# EXERCISE INPUT:

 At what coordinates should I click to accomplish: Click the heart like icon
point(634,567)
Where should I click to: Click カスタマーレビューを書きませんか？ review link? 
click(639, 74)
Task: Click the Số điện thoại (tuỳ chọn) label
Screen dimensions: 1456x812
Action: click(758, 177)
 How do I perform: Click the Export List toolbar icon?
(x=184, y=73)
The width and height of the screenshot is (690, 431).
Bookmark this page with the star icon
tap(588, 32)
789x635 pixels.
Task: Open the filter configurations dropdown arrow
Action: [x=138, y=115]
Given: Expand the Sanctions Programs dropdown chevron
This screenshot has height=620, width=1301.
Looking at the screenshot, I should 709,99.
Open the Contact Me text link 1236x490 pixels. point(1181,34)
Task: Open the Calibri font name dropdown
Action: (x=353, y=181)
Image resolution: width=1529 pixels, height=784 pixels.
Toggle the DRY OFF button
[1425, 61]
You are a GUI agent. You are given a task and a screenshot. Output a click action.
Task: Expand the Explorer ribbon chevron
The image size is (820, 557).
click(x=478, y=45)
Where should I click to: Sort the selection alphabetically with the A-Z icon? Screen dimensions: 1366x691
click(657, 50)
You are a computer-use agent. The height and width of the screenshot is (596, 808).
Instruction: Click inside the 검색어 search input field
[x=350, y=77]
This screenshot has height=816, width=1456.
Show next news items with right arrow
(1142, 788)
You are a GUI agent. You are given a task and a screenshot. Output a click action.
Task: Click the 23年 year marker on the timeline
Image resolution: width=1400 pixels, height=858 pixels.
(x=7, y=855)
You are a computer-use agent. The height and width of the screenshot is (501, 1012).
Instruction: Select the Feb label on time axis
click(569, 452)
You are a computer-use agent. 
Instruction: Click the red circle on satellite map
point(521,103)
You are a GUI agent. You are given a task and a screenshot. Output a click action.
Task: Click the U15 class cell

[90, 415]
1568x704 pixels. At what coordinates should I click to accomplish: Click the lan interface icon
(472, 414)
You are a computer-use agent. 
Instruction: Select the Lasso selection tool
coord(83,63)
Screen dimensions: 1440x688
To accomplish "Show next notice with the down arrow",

# PROBLEM REQUIREMENTS:
Copy every item above word for word, line by line, without changing anything.

# FINAL RESULT:
 At what coordinates should I click to accomplish: Click the heart like icon
point(634,567)
Where should I click to: Click カスタマーレビューを書きませんか？ review link? 
click(639, 74)
Task: Click the Số điện thoại (tuỳ chọn) label
Screen dimensions: 1456x812
Action: click(758, 177)
 How do I perform: Click the Export List toolbar icon?
(x=184, y=73)
The width and height of the screenshot is (690, 431).
Bookmark this page with the star icon
tap(588, 32)
789x635 pixels.
Task: Open the filter configurations dropdown arrow
Action: [x=138, y=115]
Given: Expand the Sanctions Programs dropdown chevron
This screenshot has height=620, width=1301.
Looking at the screenshot, I should 709,99.
Open the Contact Me text link 1236x490 pixels. point(1181,34)
Task: Open the Calibri font name dropdown
Action: (x=353, y=181)
Image resolution: width=1529 pixels, height=784 pixels.
Toggle the DRY OFF button
[1425, 61]
You are a GUI agent. You are given a task and a screenshot. Output a click action.
Task: Expand the Explorer ribbon chevron
The image size is (820, 557).
click(x=478, y=45)
Where should I click to: Sort the selection alphabetically with the A-Z icon? Screen dimensions: 1366x691
click(657, 50)
You are a computer-use agent. The height and width of the screenshot is (596, 808).
Instruction: Click inside the 검색어 search input field
[x=350, y=77]
This screenshot has height=816, width=1456.
Show next news items with right arrow
(1142, 788)
You are a GUI agent. You are given a task and a screenshot. Output a click action.
Task: Click the 23年 year marker on the timeline
Image resolution: width=1400 pixels, height=858 pixels.
(x=7, y=855)
You are a computer-use agent. The height and width of the screenshot is (501, 1012).
Instruction: Select the Feb label on time axis
click(569, 452)
You are a computer-use agent. 
Instruction: Click the red circle on satellite map
point(521,103)
You are a GUI agent. You are given a task and a screenshot. Output a click action.
Task: Click the U15 class cell

[90, 415]
1568x704 pixels. At what coordinates should I click to accomplish: Click the lan interface icon
(472, 414)
You are a computer-use agent. 
Instruction: Select the Lasso selection tool
coord(83,63)
Screen dimensions: 1440x688
To accomplish "Show next notice with the down arrow",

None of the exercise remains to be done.